Later, Juno’s “protege” Holly is shown to be younger and even more reckless than Juno, providing a contrast in order to help us see some of Juno’s good qualities. Juno is immature, but she is also responsible and takes things seriously when it counts. She chastises Holly when needed for showboating or belittling her other friends. She makes her drink water to help offset an inevitable hangover the night before they go cave diving. She also tries to catch Holly when she recklessly chases after what appears to be light from an exit.
While it is a huge violation of trust to sleep with Sarah’s husband, the movie hints that Juno is in love with Paul herself. Paul gives Juno a necklace that she kisses before crossing over a treacherous crevasse, indicating if there is something she puts stock in, it is her love for Paul. It doesn’t make the affair okay, but it does provide context that she isn’t doing it without her own sincere if not messed up reasoning. When she tells Beth, “we all lost something in that crash” it is incredibly self-centered but she still did lose something.
It is frustrating to learn Juno led them to an uncharted cave system, and the movie does imply she may be more interested in her own ego-trip than doing it for Sarah, but I actually think the characters are misreading her. Despite her thrill-seeking enthusiasm, her behavior in earlier scenes at the cabin paints her as someone who wants to comfort Sarah, but doesn’t know how. Instead, she wants to make everything okay with a grand gesture without stopping to think if that is what the person wants. Again, it is immature and self-centered but not malicious. The road to being trapped underground with mutated killer humanoids is filled with good intentions.
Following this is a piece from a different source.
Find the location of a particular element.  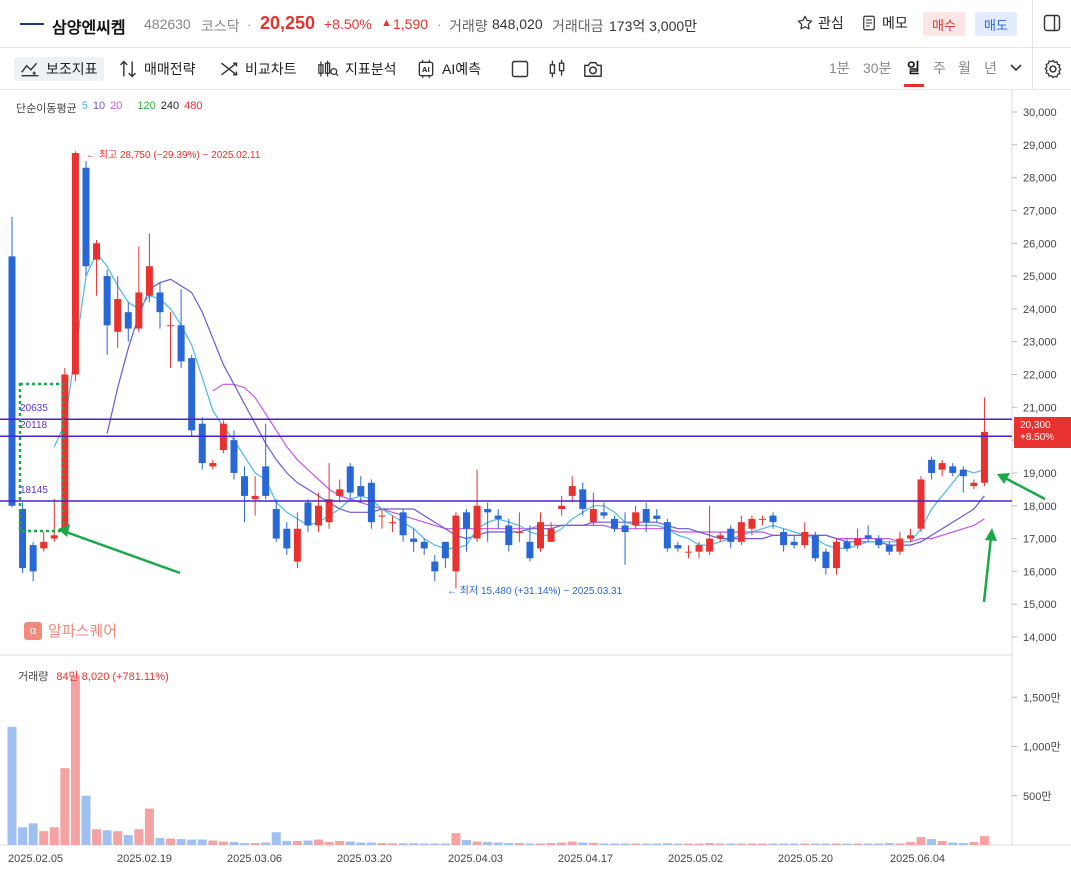

favorite-button: 관심 is located at coordinates (820, 23).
It is understandable that Juno accidentally kills Beth, but the hardest thing for me was watching her leave when Beth begged her to not leave her alone to die. That is tough because you want Juno to at least be a companion to Beth in her dying moments, but she is so freshly re-traumatized after Paul, Holly, the creatures, and the sinking feeling of knowing she led them to the cave which inadvertently led to this.
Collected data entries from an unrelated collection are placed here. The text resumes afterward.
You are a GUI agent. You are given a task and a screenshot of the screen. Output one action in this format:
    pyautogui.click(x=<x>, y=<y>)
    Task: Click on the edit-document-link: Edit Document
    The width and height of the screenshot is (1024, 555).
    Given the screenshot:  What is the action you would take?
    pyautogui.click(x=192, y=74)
But after this point, something quite fascinating happens with Juno. She gets positioned as the final girl.
When she encounters sisters Rebecca and Sam in peril, she gets a hero’s entrance when she saves Rebecca from a crawler
She insists Sam tells them what they are up against, and then tells the sisters she thinks she knows a way out but they cannot leave without Sarah. This starts a fascinating redemption arc for Juno. But unfortunately for her, Sarah has stumbled across a dying Beth who tells her Juno “did this to her.” Even though it was clearly an accident, Sarah has been given one more reason to want Juno dead. And Sarah, unlike Juno, stays with Beth and ultimately mercy kills her. But then Sarah soaks herself in a blood pit and becomes increasingly animalistic in her attempts to escape. It is almost like Juno becomes a better, more considerate human over the course of the movie, but Sarah becomes more animalistic and undone.
Unfortunately again for Juno, horror movies tend to value animalistic survival instinct & perceived purity over a solid redemption arc, so Sarah purposefully incapicates Juno and leaves her for dead. At best this is a foolish decision on Sarah’s part given Juno is the last survivor left and can clearly help her escape the situation. At worst it flips our sense of loyalty. Sure Juno has done bad things but she is not a bad person. But does this one deliberately hurtful act make Sarah a worse person? Is Sarah now a good person that did a terrible thing? And how do we feel about that versus a good person who did a lot of inadvertent bad things?
Those questions are honestly not rhetorical…I truly don’t know the answer and I’d be curious to hear other thoughts. But I do know that much like Paris Hilton as Paige in House of Wax, Juno is much more nuanced than she is given credit for on the surface.
Hats (helmets?) off to you Juno for being such a thought-provoking and frustratingly relatable character.